2. Relevant equations (the solution from the solution manual)

3. The attempt at a solution

2. Jun 2, 2015

### rude man

Since the two halves are coupled both at the emitters and collectors I would not try to use the "1/2 d.m. model" at all. Write the usual equations, I would go with kvl (actually I just sum currents to zero at every dependent junction which is basically the same set of equations.)

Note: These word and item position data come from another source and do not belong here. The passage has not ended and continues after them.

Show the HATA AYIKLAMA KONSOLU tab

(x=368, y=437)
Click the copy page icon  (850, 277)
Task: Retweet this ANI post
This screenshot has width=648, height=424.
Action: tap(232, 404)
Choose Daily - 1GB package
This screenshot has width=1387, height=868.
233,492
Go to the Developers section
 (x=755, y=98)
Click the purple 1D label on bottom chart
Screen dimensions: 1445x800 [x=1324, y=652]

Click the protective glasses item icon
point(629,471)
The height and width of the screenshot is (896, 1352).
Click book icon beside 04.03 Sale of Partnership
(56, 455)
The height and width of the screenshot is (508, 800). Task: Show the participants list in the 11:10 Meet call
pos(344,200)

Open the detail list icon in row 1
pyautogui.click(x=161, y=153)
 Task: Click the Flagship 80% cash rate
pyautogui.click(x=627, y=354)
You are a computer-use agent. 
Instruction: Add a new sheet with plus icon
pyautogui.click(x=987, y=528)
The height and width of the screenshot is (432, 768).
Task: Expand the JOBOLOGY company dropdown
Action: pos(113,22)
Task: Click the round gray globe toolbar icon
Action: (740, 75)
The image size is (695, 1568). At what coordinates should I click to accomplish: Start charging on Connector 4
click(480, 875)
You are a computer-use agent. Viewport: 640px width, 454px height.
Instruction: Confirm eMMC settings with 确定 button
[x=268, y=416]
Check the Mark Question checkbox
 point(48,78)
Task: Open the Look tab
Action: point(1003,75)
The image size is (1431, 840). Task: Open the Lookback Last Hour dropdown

If you HAVE to use the d.m model I cannot be of help.

3. Jun 2, 2015

### perplexabot

Hmmm, ok. I will consider trying without half circuits. I don't have to use the 1/2 crkt model, I just thought it would be easier.

Thank you

4. Jun 2, 2015

### rude man

It would have been except for RL and RE.
I will keep the answers to myself until you come up with your answers, then let you know how they look.

5. Jun 2, 2015

### perplexabot

Ok, thank you. I'm in the middle of finals week, I will post an answer, just not too soon. I appreciate your help.

6. Jun 2, 2015

???

7. Jun 2, 2015

### perplexabot

Lol, I wonder where that quote came from?! That is weird, I was trying to quote your previous reply. My reply is still valid, except the quote is wrong. Let me try and remove it. I apologize for that.

8. Jun 2, 2015

### rude man

No prob.
Actually a pretty involved analysis. 7 equations, 7 unknowns.
For c.m. gain a hint: consider symmetry!

9. Jun 2, 2015

### The Electrician

The main problem I see is that you have calculated the voltage across RE/2 using the voltage divider formula applied to the input voltage Vi. But the current into RE/2 isn't just the current flowing down through rπ; you also have to include the current flowing down from the dependent current source, so you can't just use the voltage divider formula.